The story of Stone Soup goes like this: you arrive in a village hungry and without any food in your backpack. The inhabitants are suspicous of strangers, so you start boiling water over an open fire. When passers-by inquire, you show them a stone that you’ve put in the pot, and announce that you are making delicious stone soup. This seems nuts at first, but you persist in singing the praises of this odd dish, and offer to share the meal once it’s ready. Then comes the kicker: you ask whether each villager would be willing to share a garnish or two, perhaps a carrot, or an onion, or a bit of chicken to make it even tastier. Soon enough everyone has tossed in a little something and there is a scrumptious meal for all (once you remove the stone, which was only a ruse to get things started).
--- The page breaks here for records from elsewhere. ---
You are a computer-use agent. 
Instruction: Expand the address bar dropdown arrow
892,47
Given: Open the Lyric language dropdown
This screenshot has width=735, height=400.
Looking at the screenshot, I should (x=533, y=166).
The moral typically drawn from this tale is that sharing benefits everyone. But I think there’s another lesson, namely that the communal soup was actually better than the meal any of the individual villagers would have made themselves, since it included a wider variety of ingredients and ideas—and it took less work for each individual besides.
I apply Stone Soup all the time with my clients to get great results with minimal input from me. Today I’ll describe one of my favourite applications: onboarding.
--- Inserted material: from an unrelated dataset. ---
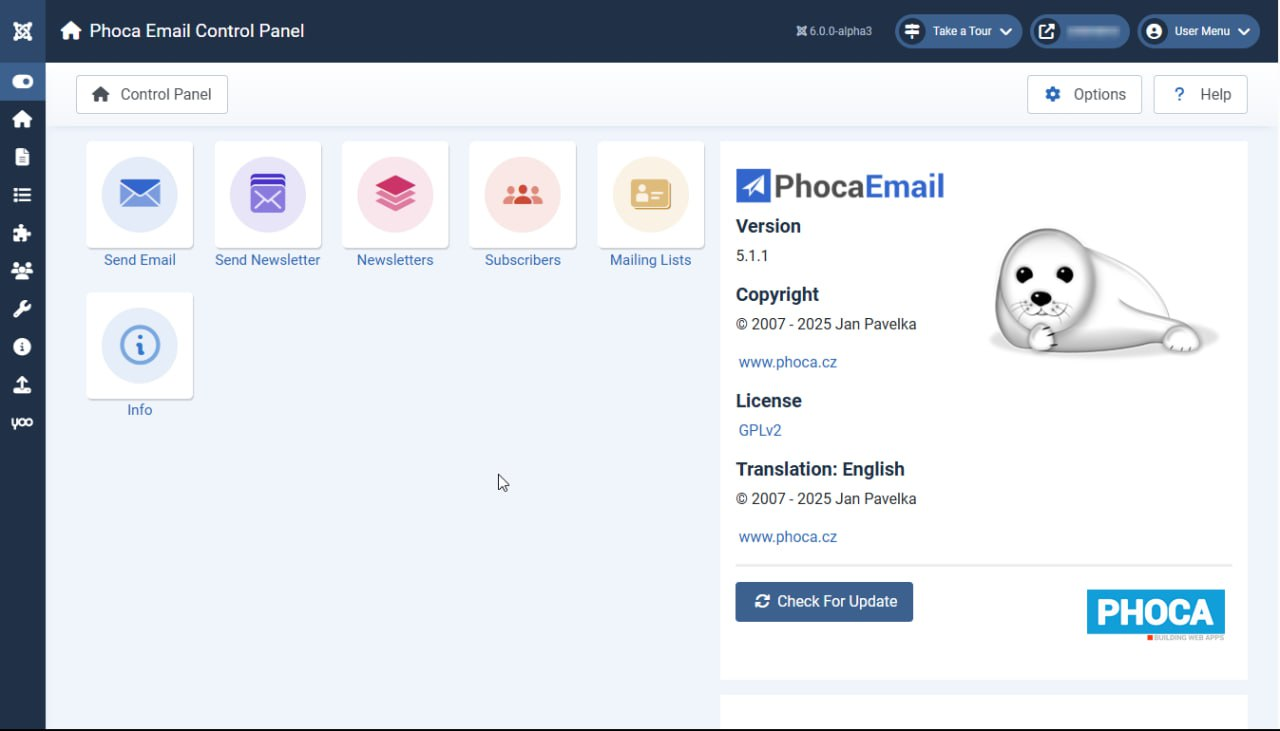Viewport: 1280px width, 731px height.
Task: Open the Info circle icon
Action: (139, 345)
Training new staff is a continuing headache for my clients; someone has to document every system permission, every build step, every local configuration needed for an engineer, say, to do the basics of his or her work. This knowledge is typically implicit in the team, held in the heads of the original crew who set up the system, and so the documentation is done poorly or not at all, leading to delay in new joiners becoming productive. Or even worse, different team members wind up with inconsistent setups that are brittle and painful to update for months or years into the future.
Instead of a single document written by a knowledgeable person, the Stone Soup method starts with a “stone”, namely a wiki page (or Google Doc or Notion document or whatever) with minimal setup instructions. This typically has multiple gaps and isn’t very clear, and is hardly enough for a full “meal” of configuration, but the crucial bit is the the final item on the page: “It’s your job to update this document to fill gaps and add information you wish you had known”. This is the request for “garnish” which puts the responsibility on the new starter to improve the setup document. As each person learns what is needed to set up successfully (and as the configuration itself inevitably changes and improves over time!) the document gets better and better. And in fact I inevitably find that the result, after only a few iterations, is in fact better than any single expert in the team could have produced, as it’s incorporated the diverse perspectives of multiple joiners.
Stone Soup is a powerful technique for taking advantage of diverse knowledge across a team. I imagine it can be applied with even more sophistication to the problem of onboarding—for instance, what if the result were not only a wiki page, but also a set of build scripts?—but there’s no need to overcomplicate to get the benefits. And the best part is that you don’t have to do the documentation work. What could be better?